Calculating DSR

I have one question, when calculating DSR, do we have to include all credit card limits even if always paid on time?

Thank you
 
Yes, credit card limits must be included (there are a few exceptions, but better to assume the limits).

Realistically it's not feasible for the average person to try to calculate their own serviceability, even the lenders online calculators are not reliable. Not all lenders use the "DSR" method either.

The various calculators generally look at:
* How money money is coming in? This includes income, existing and proposed rental income, dividends, Centrelink, etc.
* How much money is going out? Existing mortgages, consumer debt, credit cards, cost of living, etc.
* How much is left over? The difference between the previous two figures is what can be used to service the new loan.

Simple and logical enough. The problem is that the way in which each of these 3 figures is determined or used varies depending on the lenders policies. Some lenders use 80% of rental income, others 75%, a few use 100%. Existing mortgages may be on a P&I basis over 25 years at a reference rate or actual current repayments, or somewhere in between. Will negative gearing effects be considered.

There's a lot of variables to consider, the list is long and quite complex. It's a full time job to keep up with it. This is also why some lenders can be significantly more generous than others.

I can also guarantee you that if by some fluke you do put the correct figures into any lenders online calculator, their calculators don't accurately reflect their policies in all but the most basic scenarios. These calculators are simply a marketing tool to get you to make an inquiry. Many of these calculators are usually optimistic in their estimates.
 
I have one question, when calculating DSR, do we have to include all credit card limits even if always paid on time?

Thank you

Generally - yes. They take 2% to 3% of the limit per month.

Some lenders may waive this if you've proven an ability to clear the card regularly each month.

Having said all this - there are other ways to improve your borrowing capacity - and lender selection being the number one option.

Cheers

Jamie
 
Yes, credit card limits must be included (there are a few exceptions, but better to assume the limits).

Realistically it's not feasible for the average person to try to calculate their own serviceability, even the lenders online calculators are not reliable. Not all lenders use the "DSR" method either.

The various calculators generally look at:
* How money money is coming in? This includes income, existing and proposed rental income, dividends, Centrelink, etc.
* How much money is going out? Existing mortgages, consumer debt, credit cards, cost of living, etc.
* How much is left over? The difference between the previous two figures is what can be used to service the new loan.

Simple and logical enough. The problem is that the way in which each of these 3 figures is determined or used varies depending on the lenders policies. Some lenders use 80% of rental income, others 75%, a few use 100%. Existing mortgages may be on a P&I basis over 25 years at a reference rate or actual current repayments, or somewhere in between. Will negative gearing effects be considered.

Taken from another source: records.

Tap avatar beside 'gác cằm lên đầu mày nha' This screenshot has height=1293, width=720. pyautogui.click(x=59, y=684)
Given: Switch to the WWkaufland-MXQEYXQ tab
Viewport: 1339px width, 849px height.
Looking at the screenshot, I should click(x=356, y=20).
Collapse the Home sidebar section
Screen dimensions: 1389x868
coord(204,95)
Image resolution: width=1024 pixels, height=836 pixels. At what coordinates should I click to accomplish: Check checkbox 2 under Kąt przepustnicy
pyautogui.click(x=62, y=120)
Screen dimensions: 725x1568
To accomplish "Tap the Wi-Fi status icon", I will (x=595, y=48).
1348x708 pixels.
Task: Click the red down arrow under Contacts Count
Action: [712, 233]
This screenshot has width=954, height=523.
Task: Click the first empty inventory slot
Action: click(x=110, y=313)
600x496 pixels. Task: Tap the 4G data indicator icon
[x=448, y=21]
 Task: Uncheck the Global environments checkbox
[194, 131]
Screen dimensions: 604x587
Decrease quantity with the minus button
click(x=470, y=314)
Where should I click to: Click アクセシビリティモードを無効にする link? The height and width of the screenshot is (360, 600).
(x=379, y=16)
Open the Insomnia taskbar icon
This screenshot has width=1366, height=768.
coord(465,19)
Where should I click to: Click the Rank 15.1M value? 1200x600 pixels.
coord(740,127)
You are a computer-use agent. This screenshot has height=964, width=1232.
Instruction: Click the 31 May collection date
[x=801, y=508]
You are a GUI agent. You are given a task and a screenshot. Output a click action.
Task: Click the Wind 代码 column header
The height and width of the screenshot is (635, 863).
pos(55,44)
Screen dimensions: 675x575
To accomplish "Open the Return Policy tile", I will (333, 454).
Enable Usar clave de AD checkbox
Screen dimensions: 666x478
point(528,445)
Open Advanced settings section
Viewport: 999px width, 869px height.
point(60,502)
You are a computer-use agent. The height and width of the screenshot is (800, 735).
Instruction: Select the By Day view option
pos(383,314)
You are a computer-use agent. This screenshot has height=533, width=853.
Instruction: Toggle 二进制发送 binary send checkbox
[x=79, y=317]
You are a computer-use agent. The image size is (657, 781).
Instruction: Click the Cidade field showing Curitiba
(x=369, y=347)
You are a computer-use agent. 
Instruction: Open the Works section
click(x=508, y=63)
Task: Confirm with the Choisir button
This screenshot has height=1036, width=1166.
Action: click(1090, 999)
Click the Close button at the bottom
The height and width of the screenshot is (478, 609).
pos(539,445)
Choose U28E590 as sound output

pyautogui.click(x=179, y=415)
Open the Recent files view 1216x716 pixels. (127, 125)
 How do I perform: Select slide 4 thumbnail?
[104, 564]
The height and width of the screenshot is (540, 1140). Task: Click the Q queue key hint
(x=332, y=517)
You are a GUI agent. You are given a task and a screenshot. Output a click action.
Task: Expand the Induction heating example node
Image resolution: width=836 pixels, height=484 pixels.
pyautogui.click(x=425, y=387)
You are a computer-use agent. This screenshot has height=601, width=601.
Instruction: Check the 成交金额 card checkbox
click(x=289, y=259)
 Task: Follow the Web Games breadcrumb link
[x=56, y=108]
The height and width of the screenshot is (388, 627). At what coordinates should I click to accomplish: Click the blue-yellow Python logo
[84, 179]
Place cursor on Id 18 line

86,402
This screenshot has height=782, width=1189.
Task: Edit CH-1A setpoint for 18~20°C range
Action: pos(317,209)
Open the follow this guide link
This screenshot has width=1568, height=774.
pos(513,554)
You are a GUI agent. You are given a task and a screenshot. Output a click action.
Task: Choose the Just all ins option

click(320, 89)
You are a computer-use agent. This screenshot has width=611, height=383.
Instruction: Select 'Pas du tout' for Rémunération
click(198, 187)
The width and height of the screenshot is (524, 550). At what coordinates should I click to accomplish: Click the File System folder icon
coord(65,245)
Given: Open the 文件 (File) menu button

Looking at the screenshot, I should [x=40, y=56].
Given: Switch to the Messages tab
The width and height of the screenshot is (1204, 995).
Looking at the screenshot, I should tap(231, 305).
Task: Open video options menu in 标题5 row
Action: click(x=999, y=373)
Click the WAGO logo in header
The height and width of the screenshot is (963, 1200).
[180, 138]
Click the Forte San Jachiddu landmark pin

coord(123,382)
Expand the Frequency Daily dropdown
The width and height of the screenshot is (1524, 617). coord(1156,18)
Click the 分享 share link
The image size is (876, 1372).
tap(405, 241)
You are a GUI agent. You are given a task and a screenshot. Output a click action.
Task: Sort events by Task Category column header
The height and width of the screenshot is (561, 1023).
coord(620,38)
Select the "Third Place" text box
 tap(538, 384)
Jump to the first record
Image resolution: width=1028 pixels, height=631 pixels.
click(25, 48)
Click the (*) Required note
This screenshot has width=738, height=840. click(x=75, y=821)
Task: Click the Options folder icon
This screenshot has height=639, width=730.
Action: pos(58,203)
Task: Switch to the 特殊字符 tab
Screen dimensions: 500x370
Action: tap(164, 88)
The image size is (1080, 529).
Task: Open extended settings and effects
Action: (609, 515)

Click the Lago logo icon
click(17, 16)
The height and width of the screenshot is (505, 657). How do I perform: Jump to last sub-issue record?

There's a lot of variables to consider, the list is long and quite complex. It's a full time job to keep up with it. This is also why some lenders can be significantly more generous than others.

I can also guarantee you that if by some fluke you do put the correct figures into any lenders online calculator, their calculators don't accurately reflect their policies in all but the most basic scenarios. These calculators are simply a marketing tool to get you to make an inquiry. Many of these calculators are usually optimistic in their estimates.

Great post Peter.

As mentioned, there are a whole range of factors that go into servicing assessments that differ from lender to lender.

With regards to your specific qn - generally yes. Although there are exceptions where some lenders will accept perfect repayment history as a tool to exclude from servicing.